Bu yazıyı okuduğunuz zaman siz Erdoğan’ın Saray’dan yapılan açıklamadaki ifadeyle, “millet-devlet birlikteliğiyle atmamız gereken adımlar” hakkında yapacağı açıklamayı öğrenmiş olacaksınız.
Ben bu “adımların” neler olduğunu yazımı yazarken bilmiyorum. En tehlikeli olanı ise tahmin ediyorum.
“Olağanüstü Hal”…
Bu tehlikeli adımı “millet” atmayacak elbette. Bu adım “devletin adımı” olur. Olağanüstü Hal adımının “millet-devlet birlikteliğiyle” atılacak adım olduğuna ise kargalar bile inanmaz.
La Fontaine’nin meşhur hikayesini bilirsiniz. Karga ağzında peynir dala konmuş, karnını doyurmaya hazırlanıyormuş. Tilkinin ise karnı tokmuş ama gözü açmış. Karga tilkiye, tilki kargaya bakıyormuş. En sonunda tilki kargaya, “karga kardeş, işe geç kalıyorum, şuradan gitmeden önce, o şahane sesinle bana bir şarkı söylesene” demiş. Karga, içinden “alçak bülbüller sesimle alay ederken, tilkinin sesimi beğenmesi ne müthiş” diye geçirmiş ve “gaaaak” der demez gagasındaki peynir tilkinin ağzına düşmüş. Hepimiz bilmesek bile devlet bu öyküyü çok iyi bilir.

::::::

#### Yapılacak iş
Olağanüstü hal ihtimalini karga ile tilki masalı üzerinden anlatan yazıyı son cümlesinden sonra devam ettirir misin? Bundan sonra gelen veriler, yazıyla bağlantısı olmayan ayrı bir malzemedir.

#### Veri alıntıları
::::::

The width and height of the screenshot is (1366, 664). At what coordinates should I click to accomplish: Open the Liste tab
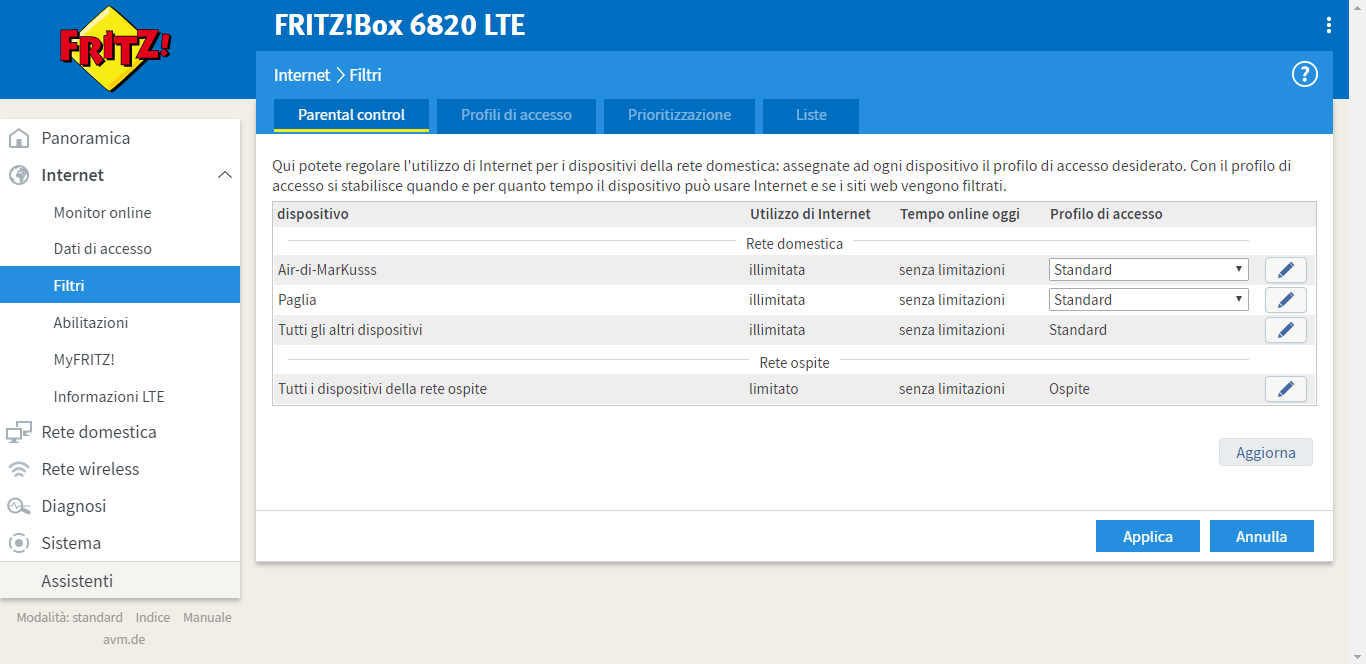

::::::

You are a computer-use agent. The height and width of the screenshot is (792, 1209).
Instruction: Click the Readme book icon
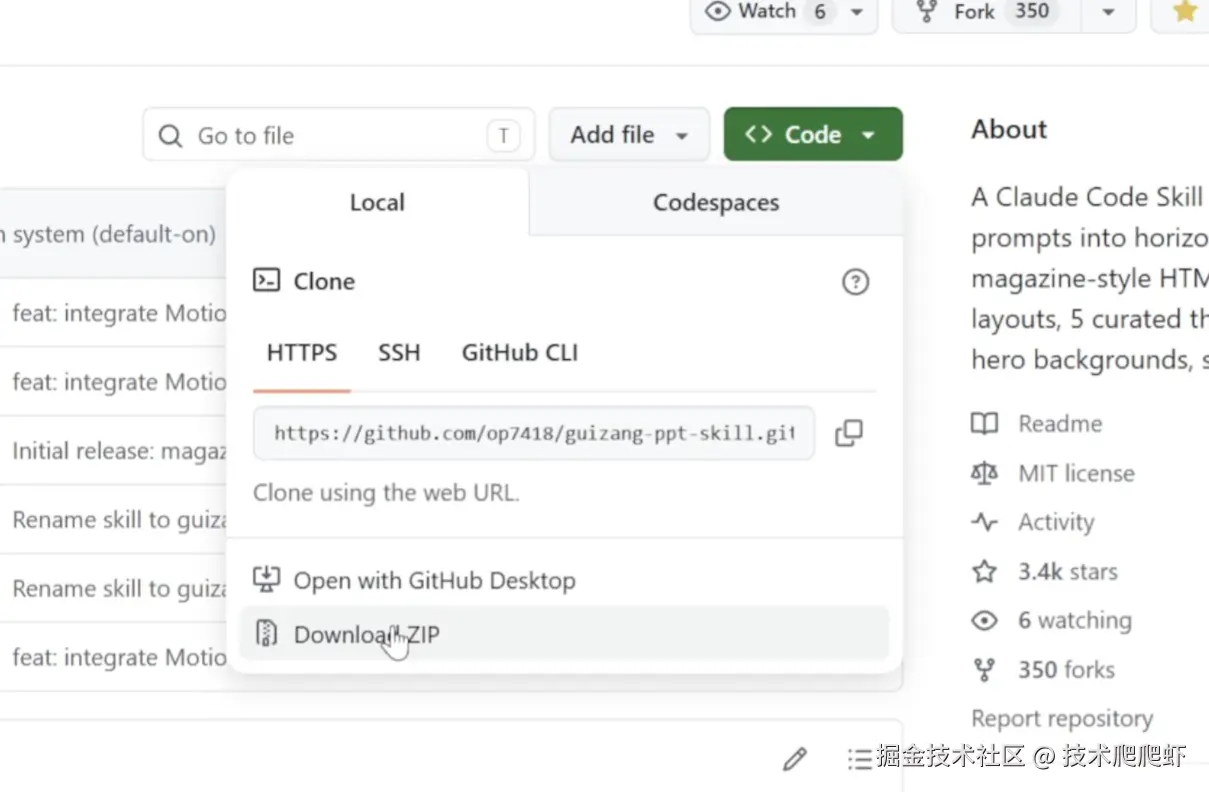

::::::

#### Nihai yanıt
Erdoğan eğer size “hepinizi korona virüsünden kurtaracağım, haydi bir tombalak atın ve ‘Reis bizi Olağanüstü Halle kurtar sonra İdlib’te Şehitler Tepesi’ne göm’ uzun havasını söyleyin” derse, siz siz olun, ilk anda “susma hakkınızı” kullanın. Sonraki anda ise “susma, sustukça hepimize virüs gelecek” diye konuşun. Ardından haykırın. Ve bir “demokratik ulus” olmak üzere “hepimiz birimiz için ve hem virüse, hem de tilkiye karşı” sloganıyla ülkeyi inletin. Ortada virüs yokken Türkiye’yi Birinci Olağanüstü Hal’le şimdiki hallere getiren Saray rejiminin İkinci Olağanüstü Hal’le neler yapacağını tahmin bile edemeyiz.
Bana göre eğer Erdoğan Olağanüstü Hal’den söz ederse ilk sorulacak soru şu: “Şu ana kadar alınacak hangi önlemleri Anayasa yüzünden alamadınız da şimdi hangi önlemleri almak için zaten yürürlükten kalkmış Anayasa’yı yeniden askıya almaya kalkıyorsunuz?”
Tüm muhalefeti, özellikle yeni partileri susturmak, tutuklamaları Cemaat ve HDP dışına “asıl virüs bunlar” diyerek yaymak için mi?
Tüm eylemlerini haklı olarak erteleyen, koronaya karşı olmak koşuluyla tüm sağlık önlemlerini destekleyen HDP’nin kapısına kilit vurmak için mi?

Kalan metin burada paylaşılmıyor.